I was born barely a year before men walked on the moon, so as I grew up in the post-Apollo era I was convinced, like most boys, that I was going to be an astronaut and would at least visit, if not live on, the moon. In late summer, when the weather was warm but the sun set early, I would as likely as not be outside exploring the woods around my house, surrounded by crickets and moonlight. They were long years of magical boyhood that Bradbury and Wells could depict and cater to so well.
And lying there this morning, watching the moon in the empty sky, listening to the rustle of tree leaves hissing in the occasional sigh of air, I realized how far I've fallen from that life of wonder and mystery. Summer is deliniated by calendar grids. Evening is the time to get the children to sleep and get to sleep yourself in the hopes of not being dog-tired in the morning. Books are for information or occasional entertainment.
But so much of the moment is gone.
Those days when you had so much time alone with your thoughts that you could think well through all the things you
need to think of, and could dwell on the moment you were in, and the weird twists your imagination was taking you, and unconsciously revel in things as simple and common as moonlight, hissing leaves and crickets - those things get pressed out of you when you "grow up." I often think of our ancestors a mere 30,000 years ago, who were completely like us and yet had so few responsibilities beyond providing for their basic needs. There are estimates that they may have spent only 20 hours a week "working." And the rest? Not watching TV. Not driving to soccer practice. Not worrying about tomorrow's spreadsheet errors. They'd be sitting under the stars, being with their families, their friends, perhaps around a fire - they'd exist in their moments the way kids do.

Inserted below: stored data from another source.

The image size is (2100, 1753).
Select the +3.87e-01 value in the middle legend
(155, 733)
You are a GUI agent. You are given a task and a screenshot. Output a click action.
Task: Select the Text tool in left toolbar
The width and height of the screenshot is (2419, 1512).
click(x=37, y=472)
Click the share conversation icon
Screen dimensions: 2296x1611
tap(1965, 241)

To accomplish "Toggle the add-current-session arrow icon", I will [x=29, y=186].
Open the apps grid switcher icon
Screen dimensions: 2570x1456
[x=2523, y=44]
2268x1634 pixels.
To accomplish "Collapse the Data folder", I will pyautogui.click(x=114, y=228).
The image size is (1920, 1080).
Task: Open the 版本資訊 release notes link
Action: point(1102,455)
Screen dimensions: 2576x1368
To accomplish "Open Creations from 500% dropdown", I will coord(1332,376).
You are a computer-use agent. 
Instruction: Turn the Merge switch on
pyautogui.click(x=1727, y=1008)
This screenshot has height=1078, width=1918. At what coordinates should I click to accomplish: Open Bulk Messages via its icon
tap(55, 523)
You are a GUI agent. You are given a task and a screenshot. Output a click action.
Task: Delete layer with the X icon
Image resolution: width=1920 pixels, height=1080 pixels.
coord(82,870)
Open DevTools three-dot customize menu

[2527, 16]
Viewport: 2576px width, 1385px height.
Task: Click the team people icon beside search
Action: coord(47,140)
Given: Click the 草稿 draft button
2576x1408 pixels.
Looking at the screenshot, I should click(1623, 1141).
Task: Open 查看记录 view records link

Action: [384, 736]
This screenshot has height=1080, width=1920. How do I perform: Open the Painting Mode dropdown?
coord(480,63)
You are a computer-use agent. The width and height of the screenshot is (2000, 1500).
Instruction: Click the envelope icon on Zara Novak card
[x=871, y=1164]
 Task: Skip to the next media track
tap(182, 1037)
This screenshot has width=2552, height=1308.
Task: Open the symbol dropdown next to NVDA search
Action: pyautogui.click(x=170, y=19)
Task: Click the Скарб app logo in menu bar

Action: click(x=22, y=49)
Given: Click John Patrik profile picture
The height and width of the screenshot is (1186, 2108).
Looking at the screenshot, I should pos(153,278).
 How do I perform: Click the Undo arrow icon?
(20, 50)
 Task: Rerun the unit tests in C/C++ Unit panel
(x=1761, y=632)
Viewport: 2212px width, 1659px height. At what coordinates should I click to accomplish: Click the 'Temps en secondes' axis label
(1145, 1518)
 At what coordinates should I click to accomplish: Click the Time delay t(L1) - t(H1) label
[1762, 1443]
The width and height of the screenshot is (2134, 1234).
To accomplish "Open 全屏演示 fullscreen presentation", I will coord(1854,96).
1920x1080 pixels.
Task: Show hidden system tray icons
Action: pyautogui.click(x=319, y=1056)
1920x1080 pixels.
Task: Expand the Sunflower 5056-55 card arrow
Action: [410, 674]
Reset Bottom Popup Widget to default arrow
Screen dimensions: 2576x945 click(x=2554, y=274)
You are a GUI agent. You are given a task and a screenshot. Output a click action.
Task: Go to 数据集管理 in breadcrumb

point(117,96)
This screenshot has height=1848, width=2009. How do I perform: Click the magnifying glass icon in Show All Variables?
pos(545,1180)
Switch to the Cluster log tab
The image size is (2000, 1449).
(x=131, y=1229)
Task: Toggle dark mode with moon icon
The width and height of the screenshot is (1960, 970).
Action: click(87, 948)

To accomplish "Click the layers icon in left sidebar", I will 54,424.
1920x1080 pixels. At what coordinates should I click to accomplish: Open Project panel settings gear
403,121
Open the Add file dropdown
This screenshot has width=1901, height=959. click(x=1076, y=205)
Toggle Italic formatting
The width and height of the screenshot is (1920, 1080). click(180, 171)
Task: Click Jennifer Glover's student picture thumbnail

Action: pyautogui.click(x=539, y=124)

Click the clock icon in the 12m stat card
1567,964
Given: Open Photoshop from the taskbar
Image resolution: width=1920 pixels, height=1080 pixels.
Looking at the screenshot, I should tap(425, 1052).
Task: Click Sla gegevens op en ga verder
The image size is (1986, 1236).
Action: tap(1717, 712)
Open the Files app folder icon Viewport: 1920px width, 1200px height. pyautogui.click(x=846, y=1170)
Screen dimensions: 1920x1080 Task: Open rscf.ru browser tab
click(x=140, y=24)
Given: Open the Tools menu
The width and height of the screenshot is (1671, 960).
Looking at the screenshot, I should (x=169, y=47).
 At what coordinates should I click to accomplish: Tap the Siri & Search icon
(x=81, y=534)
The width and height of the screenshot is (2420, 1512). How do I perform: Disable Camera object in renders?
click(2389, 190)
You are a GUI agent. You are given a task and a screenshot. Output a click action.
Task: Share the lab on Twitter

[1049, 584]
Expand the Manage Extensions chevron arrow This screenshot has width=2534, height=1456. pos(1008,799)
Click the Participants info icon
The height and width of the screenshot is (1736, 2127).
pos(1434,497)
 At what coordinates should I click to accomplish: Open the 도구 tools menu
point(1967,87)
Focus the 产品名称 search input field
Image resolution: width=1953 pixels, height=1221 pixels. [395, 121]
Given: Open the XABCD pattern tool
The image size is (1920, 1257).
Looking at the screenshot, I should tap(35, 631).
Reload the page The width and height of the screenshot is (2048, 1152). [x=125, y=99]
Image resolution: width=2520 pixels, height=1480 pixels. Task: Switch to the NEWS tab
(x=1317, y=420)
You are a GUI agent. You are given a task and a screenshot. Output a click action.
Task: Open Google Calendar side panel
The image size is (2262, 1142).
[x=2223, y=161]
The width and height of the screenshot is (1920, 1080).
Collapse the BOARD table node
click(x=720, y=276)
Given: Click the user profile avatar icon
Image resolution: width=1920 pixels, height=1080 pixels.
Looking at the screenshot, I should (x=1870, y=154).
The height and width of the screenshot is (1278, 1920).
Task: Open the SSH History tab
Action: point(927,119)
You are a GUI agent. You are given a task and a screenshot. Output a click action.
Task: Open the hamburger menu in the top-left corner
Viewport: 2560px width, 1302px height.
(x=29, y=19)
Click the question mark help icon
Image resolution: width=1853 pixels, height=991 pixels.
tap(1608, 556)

In some ways it seems we've grown up as a society in the way we grow up into adults. I thought about my own daughter, lying there with her swollen ear, and wondering if she were imagining the same things about the other white world that spun overhead each night. What would she remember of these days?
You might be wondering where this is headed. Not really anywhere. I lay there for an hour until my alarm rang at 4:00, and got up to leave Luna and her chorus to my daughter's window. I have things to do before I go to work, and it may be months, or years, before I get some glimpse of my boyhood crouched in long, dark grasses again. But I know this is why I write. I want to recapture the wonder of the world I had when I was a kid. In some ways it works. And just possibly, one of my stories will be read by another boy or girl, twenty years from now, and it'll fire their imagination into the dark hours of a long summer.